Updated

MPs were on Friday set to hold a first vote on legislation that would guarantee an in-out referendum on the country's membership of the European Union by 2017.

Hundreds of MPs from Prime Minister David Cameron's eurosceptic Conservative party packed the House of Commons for the first parliamentary debate on the bill.

It has only a slim chance of success because of opposition from the Liberal Democrats, the junior partners in Cameron's coalition government, and the opposition Labour party.

But the Conservatives are using the bill to portray themselves as the only mainstream political party offering British voters a say on whether to stay or leave the EU.

The legislation enshrines in law Cameron's promise to renegotiate the terms of Britain's membership and then hold a referendum after the 2015 election.

He made the pledge under pressure from his party's rebellious right flank, and with an eye on the electoral threat posed by the anti-EU UK Independence Party (UKIP).

Lib Dem opposition prevents him from proposing a government bill, so Cameron has instead taken the unusual route of backing an individual Tory MP to push the referendum plan through parliament.

He has ordered all his party's lawmakers to support the plan, and said on Friday: "I'll do everything I can to support this bill and get it through the House of Commons."

He added: "I believe it can pass."

The bill has been presented by James Wharton, the youngest Conservative MP in parliament, after he came out top in a ballot of private members' bills.

Opening the debate on Friday morning, he said he believed the bill spoke for "many millions" of British people, who have not had a vote on EU membership since 1975.

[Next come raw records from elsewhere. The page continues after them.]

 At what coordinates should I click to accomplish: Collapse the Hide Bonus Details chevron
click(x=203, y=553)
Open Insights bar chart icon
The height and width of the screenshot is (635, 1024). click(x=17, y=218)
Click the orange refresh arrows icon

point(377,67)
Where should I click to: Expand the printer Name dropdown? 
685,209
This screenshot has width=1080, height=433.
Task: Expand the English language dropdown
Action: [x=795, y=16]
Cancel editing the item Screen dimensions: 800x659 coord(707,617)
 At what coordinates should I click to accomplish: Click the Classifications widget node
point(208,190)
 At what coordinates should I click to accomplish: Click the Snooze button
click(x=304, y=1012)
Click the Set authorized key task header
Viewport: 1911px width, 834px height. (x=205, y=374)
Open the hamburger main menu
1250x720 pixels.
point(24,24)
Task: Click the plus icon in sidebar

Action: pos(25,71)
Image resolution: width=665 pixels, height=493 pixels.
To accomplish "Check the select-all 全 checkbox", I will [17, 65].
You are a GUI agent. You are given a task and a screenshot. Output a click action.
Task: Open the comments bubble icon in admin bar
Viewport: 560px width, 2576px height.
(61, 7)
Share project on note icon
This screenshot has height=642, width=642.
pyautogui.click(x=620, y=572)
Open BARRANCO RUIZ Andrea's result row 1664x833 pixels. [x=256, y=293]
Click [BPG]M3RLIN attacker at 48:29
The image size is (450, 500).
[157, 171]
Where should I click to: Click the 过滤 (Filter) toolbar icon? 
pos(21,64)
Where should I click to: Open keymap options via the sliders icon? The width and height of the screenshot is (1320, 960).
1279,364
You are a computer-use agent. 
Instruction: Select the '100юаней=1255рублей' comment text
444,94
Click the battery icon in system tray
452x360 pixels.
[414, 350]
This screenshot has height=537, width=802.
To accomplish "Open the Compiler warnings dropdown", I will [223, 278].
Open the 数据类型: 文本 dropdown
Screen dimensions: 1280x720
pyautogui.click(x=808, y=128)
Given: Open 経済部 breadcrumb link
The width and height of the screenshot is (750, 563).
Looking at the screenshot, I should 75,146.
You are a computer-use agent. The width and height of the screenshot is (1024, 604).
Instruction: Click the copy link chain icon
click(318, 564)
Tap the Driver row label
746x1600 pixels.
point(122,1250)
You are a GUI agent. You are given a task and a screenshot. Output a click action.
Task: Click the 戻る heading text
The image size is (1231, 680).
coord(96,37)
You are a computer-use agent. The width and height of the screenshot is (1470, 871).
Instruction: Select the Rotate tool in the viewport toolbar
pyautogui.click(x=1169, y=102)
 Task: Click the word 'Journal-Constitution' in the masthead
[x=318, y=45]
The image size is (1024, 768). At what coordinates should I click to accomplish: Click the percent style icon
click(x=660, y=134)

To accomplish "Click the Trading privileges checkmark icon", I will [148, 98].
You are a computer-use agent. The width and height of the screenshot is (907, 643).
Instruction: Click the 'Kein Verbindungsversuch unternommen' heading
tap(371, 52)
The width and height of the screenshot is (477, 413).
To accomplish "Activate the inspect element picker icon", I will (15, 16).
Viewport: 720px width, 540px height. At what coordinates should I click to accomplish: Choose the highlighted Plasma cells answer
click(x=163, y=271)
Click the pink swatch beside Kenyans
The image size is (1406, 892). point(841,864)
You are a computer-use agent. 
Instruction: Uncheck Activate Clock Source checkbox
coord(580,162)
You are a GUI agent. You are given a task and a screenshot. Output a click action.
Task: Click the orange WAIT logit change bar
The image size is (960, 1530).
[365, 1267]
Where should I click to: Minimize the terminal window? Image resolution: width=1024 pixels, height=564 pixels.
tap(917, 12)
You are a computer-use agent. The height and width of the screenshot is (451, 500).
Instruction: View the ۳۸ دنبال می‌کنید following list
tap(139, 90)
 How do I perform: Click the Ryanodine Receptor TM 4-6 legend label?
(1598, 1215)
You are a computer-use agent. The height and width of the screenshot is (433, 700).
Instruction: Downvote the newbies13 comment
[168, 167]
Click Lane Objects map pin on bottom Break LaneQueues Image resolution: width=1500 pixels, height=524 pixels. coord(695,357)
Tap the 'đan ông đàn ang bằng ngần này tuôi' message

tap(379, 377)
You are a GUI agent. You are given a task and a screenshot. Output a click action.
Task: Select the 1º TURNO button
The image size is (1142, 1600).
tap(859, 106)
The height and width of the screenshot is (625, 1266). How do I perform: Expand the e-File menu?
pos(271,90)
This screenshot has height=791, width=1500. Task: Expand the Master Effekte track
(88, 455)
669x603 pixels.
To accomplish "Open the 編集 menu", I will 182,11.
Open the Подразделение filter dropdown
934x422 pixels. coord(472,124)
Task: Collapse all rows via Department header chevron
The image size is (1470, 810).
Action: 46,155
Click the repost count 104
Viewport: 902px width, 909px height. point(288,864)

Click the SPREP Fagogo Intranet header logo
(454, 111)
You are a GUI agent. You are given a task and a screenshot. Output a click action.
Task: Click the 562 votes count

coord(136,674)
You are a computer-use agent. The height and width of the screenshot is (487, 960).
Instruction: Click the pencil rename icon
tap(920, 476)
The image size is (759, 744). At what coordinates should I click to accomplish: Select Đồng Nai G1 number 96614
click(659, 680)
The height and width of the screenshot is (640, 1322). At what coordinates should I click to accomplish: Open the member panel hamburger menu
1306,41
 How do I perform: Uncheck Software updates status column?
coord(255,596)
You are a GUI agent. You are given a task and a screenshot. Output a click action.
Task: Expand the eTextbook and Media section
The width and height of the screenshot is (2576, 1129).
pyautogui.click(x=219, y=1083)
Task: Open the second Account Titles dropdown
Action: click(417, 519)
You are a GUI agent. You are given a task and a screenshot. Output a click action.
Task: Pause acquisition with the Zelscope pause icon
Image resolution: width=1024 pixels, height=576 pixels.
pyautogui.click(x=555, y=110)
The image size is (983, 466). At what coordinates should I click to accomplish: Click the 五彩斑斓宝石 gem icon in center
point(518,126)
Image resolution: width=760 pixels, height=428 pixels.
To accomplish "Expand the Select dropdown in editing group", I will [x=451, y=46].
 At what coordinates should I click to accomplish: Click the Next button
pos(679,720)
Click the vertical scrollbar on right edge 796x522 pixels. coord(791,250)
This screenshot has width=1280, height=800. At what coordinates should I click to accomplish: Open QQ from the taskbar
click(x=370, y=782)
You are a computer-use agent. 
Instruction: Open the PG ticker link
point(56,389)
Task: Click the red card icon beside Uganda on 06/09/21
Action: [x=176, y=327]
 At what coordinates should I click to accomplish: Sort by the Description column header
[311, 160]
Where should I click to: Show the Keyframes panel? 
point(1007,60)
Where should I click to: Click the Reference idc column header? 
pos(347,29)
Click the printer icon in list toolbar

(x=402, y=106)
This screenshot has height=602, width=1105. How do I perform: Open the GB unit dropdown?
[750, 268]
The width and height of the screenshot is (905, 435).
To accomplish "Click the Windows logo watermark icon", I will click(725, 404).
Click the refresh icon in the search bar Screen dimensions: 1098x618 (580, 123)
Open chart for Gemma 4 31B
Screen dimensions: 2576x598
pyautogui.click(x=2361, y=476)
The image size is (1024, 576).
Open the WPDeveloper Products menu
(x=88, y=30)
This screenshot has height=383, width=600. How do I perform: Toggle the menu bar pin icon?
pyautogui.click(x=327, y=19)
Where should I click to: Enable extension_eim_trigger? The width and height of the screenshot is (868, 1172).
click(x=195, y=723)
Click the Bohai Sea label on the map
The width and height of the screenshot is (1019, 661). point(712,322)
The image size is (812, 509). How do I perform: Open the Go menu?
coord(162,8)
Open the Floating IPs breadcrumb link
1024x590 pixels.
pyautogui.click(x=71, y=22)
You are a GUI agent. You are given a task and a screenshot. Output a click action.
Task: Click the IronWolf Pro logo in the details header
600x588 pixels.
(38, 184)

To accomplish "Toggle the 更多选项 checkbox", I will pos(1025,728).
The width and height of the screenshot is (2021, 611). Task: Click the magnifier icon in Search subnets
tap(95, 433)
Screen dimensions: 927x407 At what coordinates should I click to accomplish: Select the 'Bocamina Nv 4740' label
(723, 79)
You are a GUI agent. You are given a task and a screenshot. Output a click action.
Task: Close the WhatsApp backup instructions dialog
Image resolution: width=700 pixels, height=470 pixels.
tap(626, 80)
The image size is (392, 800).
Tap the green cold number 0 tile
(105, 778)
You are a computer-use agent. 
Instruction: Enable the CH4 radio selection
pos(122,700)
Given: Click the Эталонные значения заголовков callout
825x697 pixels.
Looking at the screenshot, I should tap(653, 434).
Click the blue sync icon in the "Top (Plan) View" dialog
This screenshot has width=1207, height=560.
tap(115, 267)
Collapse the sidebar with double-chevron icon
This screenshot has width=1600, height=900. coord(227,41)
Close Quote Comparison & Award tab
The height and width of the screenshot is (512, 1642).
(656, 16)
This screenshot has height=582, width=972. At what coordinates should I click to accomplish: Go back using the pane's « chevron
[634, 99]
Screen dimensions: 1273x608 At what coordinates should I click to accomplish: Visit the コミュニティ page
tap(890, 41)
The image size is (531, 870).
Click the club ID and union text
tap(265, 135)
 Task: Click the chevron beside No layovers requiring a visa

An ICM poll published last month found 35 percent of people support an immediate referendum. Some 43 percent said they would vote to leave the EU, and 40 percent would vote to stay.

"This is about giving the British public a real say, a real choice between a best possible deal we can get from the European Union and if the public choose to leave, if that is what they want to do," Wharton said, to cheers from Tory MPs.

The Lib Dems, the staunchly pro-European party led by Deputy Prime Minister Nick Clegg, have rejected the bill as a "parliamentary stunt".

They note that the coalition government has already passed legislation requiring a referendum in the event of any new EU treaties or major treaty changes.

Labour MP Douglas Alexander, the party's spokesman on foreign affairs, said: "Instead of trying to get his backbenchers back in line, the prime minister should be spending his time getting the country back on track."

The Tories were expected to win Friday's vote as many Labour and Lib Dem MPs stayed away, but the bill is likely to get bogged down as it proceeds through the next stages of the parliamentary process.

Europe has long been a toxic issue for the Conservatives, leading to the downfall of late prime minister Margaret Thatcher in 1990 and weakening her successor John Major.